As an example for $L(M_N) = \{0100,0101,00110,...\}$

My idea for $M_2 = (\{q_0,q_1,q_2,q_3\},\delta_n,q_0,\{q_3\})$ would look like this (i wish I could show you the graph but it does not let me draw with tikz):

$\delta_n(q_0,0)=\{q_0\}\\ \delta_n(q_0,1)=\{q_0,q_1\}\\ \delta_n(q_1,0)=\{q_2\}\\ \delta_n(q_1,1)=\{q_2\}\\ \delta_n(q_2,0)=\{q_3\}\\ \delta_n(q_2,1)=\{q_3\}\\ $

It needs the first 2 states $q_0$ and $q_1$ plus n-amount states. The final state is the accepting one.
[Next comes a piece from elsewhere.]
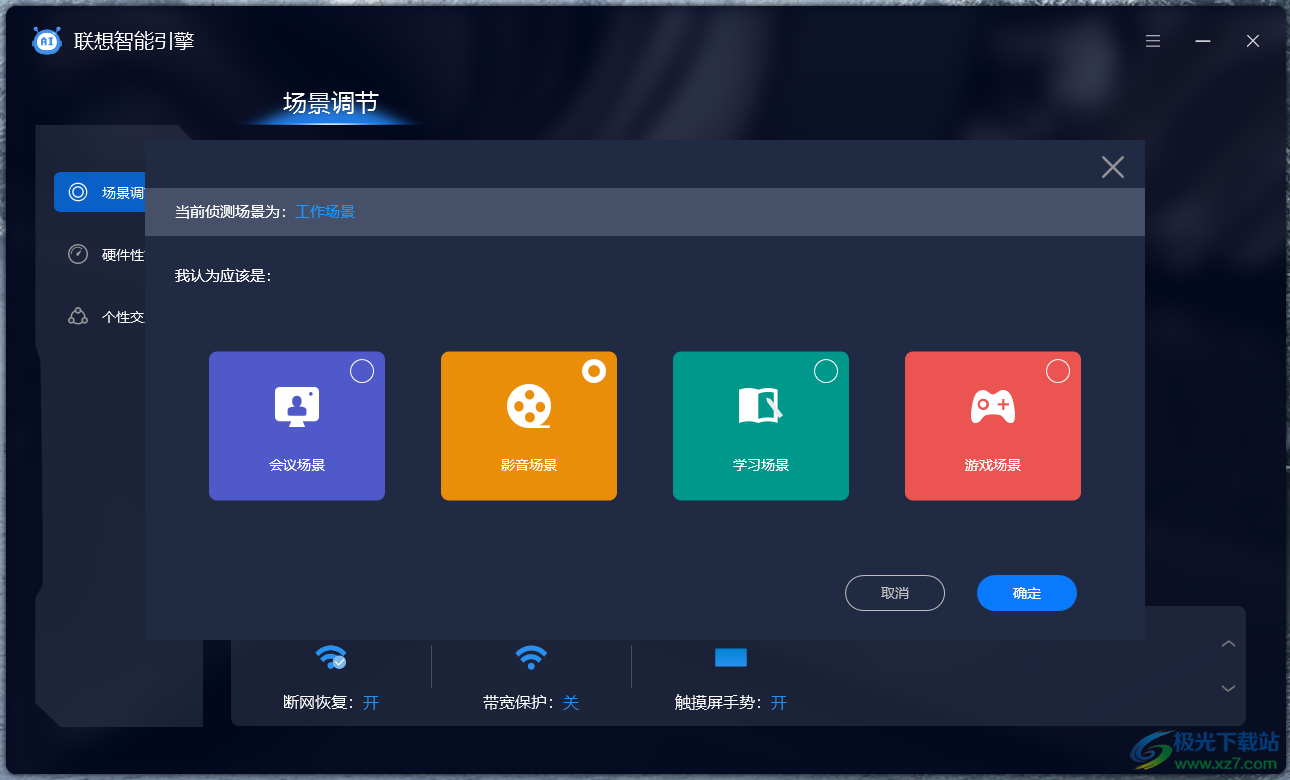Click the 确定 confirm button
This screenshot has width=1290, height=780.
(1026, 593)
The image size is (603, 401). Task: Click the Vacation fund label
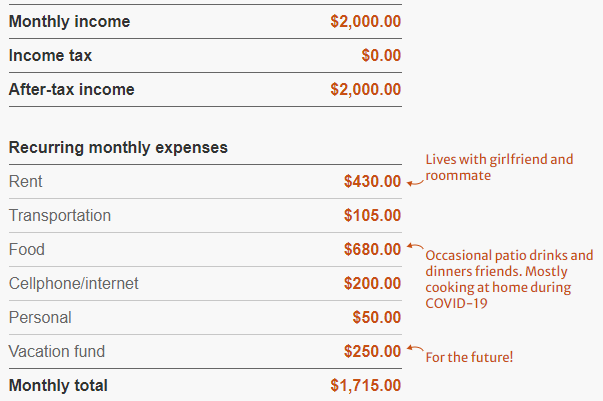pyautogui.click(x=57, y=351)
Every state starting from $q_1$ will redirect $0,1$ to the next higher state

I am not quite sure how I should define this globally so it fits for all $M_n$. I came up with the following solution but it looks quite complicated to me..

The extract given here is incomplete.